P4891 The impact of oxygen on charge carrier recombination in planar P-I-N perovskite solar cells

Bardo Bruijnaersa, Martijn Wienka, Stefan Meskersa, René Janssena

University of Technology Eindhoven, Den Dolech 2, Eindhoven, 5612, NL

The atmosphere in which perovskite layers are processed strongly affects the photovoltaic performance. Here we produce P-I-N configuration solar cells (ITO/PEDOT:PSS/Perovskite/PCBM/LiF/Al) using a mixture of lead acetate, lead chloride and methylammonium iodide from N,N-dimethylformamide that can be processed completely in air using a hot cast method.
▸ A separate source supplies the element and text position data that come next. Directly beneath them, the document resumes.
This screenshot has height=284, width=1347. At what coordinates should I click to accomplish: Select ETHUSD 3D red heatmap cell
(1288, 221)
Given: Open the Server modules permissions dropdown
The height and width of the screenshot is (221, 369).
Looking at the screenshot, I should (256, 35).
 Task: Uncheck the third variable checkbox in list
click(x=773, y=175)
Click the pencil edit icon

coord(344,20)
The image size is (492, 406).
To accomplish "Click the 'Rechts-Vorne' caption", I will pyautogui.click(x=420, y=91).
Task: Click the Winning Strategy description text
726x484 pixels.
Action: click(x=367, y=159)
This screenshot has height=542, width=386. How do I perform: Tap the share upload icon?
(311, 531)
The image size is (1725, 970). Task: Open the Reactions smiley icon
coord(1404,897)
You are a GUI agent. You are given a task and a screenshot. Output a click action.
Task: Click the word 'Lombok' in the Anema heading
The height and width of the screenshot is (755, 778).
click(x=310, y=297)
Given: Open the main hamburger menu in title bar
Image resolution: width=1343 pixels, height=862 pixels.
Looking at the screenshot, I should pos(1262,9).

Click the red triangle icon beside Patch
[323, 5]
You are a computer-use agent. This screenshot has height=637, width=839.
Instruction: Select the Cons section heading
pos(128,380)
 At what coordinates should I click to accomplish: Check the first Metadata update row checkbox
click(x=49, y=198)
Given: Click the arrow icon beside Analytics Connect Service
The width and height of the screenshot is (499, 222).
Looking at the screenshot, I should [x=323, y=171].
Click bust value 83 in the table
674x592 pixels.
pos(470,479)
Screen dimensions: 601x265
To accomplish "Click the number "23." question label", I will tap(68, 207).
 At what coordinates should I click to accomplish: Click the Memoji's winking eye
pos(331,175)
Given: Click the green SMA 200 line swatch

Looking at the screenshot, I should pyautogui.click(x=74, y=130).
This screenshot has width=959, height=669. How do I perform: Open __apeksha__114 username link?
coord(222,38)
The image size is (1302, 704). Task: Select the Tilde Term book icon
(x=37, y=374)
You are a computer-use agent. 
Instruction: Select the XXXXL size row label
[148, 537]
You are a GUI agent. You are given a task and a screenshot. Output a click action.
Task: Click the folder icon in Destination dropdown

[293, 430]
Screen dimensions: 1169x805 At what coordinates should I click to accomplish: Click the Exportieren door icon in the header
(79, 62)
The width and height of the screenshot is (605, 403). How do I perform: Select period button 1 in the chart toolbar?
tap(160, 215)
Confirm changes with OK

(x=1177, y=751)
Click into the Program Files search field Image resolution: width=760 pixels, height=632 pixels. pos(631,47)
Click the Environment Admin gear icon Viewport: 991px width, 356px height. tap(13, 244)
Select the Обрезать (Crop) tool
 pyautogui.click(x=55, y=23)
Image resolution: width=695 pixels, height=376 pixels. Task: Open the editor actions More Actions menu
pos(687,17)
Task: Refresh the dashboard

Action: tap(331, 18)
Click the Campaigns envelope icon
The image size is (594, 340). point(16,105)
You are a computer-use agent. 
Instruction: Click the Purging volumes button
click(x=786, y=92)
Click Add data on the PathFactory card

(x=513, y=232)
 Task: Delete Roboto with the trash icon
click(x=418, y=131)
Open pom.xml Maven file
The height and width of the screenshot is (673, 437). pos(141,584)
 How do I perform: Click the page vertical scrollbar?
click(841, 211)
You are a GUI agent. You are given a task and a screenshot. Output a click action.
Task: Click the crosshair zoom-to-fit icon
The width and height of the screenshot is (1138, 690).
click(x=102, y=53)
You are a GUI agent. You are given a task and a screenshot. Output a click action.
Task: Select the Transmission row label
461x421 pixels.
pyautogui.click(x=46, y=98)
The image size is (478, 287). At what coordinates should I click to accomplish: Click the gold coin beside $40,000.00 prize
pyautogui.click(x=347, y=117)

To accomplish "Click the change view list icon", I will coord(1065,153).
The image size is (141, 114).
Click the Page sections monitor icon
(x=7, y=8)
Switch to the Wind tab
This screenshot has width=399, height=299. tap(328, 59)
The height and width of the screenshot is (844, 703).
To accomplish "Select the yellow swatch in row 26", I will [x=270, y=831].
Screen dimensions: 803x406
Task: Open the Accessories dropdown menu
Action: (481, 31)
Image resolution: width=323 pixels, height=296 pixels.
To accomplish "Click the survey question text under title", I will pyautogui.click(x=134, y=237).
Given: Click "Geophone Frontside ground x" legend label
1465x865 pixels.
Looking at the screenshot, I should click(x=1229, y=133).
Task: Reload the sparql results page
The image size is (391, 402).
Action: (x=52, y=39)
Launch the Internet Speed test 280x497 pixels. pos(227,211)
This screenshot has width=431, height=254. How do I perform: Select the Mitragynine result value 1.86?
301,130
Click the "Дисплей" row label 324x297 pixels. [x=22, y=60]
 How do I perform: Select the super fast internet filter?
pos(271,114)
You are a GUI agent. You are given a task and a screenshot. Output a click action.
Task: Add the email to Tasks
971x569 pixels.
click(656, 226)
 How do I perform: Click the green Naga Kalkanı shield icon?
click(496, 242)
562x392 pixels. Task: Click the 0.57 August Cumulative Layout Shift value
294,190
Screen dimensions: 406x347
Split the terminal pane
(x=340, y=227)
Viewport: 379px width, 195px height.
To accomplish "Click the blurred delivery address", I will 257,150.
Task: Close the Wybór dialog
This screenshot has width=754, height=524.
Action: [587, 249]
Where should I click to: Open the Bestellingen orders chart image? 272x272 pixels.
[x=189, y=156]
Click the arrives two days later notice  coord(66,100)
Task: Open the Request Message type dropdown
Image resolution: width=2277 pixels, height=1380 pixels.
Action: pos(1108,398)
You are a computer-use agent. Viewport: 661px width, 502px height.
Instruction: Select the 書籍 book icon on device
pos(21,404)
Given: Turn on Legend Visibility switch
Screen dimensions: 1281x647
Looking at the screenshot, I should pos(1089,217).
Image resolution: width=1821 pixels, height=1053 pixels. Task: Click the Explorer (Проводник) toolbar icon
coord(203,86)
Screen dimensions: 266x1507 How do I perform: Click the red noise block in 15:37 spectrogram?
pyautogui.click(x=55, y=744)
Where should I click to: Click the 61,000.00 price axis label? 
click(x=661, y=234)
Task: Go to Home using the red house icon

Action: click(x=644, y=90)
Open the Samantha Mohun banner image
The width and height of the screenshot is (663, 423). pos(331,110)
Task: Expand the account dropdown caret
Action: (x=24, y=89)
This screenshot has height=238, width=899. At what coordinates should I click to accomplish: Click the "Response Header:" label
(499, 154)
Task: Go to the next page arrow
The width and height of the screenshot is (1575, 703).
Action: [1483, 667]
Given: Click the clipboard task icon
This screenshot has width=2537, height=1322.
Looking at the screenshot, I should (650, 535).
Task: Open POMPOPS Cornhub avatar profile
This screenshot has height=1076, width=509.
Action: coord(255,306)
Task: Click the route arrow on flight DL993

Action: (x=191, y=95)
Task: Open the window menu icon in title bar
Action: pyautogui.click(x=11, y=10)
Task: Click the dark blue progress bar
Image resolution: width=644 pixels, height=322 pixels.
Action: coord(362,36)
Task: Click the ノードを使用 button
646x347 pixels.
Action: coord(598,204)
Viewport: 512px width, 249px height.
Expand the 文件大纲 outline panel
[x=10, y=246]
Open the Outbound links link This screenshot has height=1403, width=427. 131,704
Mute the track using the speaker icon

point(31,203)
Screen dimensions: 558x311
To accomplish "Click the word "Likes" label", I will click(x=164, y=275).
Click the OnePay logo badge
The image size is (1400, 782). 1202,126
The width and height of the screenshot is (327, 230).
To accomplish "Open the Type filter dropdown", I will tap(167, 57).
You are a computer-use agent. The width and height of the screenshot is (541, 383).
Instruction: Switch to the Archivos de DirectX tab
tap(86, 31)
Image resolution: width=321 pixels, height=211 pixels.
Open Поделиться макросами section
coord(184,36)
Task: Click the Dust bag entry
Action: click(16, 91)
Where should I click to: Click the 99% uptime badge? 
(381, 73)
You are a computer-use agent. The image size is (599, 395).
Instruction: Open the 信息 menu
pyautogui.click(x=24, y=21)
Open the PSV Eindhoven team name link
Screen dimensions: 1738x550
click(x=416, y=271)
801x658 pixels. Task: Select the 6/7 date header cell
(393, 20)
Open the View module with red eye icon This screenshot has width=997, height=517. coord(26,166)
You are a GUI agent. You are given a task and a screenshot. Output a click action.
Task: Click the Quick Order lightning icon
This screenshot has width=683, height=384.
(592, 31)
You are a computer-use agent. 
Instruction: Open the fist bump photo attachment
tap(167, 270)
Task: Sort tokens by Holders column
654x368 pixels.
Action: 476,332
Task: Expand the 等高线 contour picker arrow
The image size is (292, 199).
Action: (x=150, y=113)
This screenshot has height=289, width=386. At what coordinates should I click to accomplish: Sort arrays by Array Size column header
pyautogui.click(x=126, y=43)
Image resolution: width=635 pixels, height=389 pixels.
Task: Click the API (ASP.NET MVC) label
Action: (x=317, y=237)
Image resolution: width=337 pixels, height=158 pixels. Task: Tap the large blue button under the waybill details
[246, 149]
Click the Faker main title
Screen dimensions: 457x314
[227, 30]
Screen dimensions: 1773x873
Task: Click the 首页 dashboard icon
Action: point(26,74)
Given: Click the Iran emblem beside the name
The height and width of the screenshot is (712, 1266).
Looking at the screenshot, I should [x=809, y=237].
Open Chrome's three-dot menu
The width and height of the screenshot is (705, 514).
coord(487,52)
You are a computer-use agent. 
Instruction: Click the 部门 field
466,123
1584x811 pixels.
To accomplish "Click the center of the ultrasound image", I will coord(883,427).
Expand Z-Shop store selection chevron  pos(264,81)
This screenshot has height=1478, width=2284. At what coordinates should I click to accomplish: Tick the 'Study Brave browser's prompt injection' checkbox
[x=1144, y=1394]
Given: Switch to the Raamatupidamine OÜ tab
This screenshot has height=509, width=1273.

We separate the processing into two major components; spin coating and annealing, and compare the photovoltaic performance of layers spin coated in nitrogen and air and annealed in nitrogen and air and show that the spin coating atmosphere has a negligible effect on the photovoltaic performance. The annealing atmosphere, however, is of great influence and annealing in air is necessary to avoid strong charge carrier recombination at high charge carrier densities. We show that the photocurrent increases sublinear with light intensity for cells annealed in nitrogen while the increase is linear for cells annealed in air. By comparing with annealing in dry air or humid nitrogen, we find that it is the oxygen content of the air that is causing the stable performance at higher light intensities. Photoluminescence (PL) measurements show the presence of sub-band gap defects in both types of cells, but the PL intensity of the main emission bands are similar. In electroluminescence (EL), however, there is a clear difference. The EL quantum efficiency of the air annealed sample is higher than that of the nitrogen annealed sample. We propose that this indicates an imbalance in charge carrier injection/transport in the nitrogen annealed cell, also confirming the loss of current at higher light intensity. The same effect is also active in P-I-N solar cells that are produced using the more generally used spin coating at room temperature using the same precursor mixture.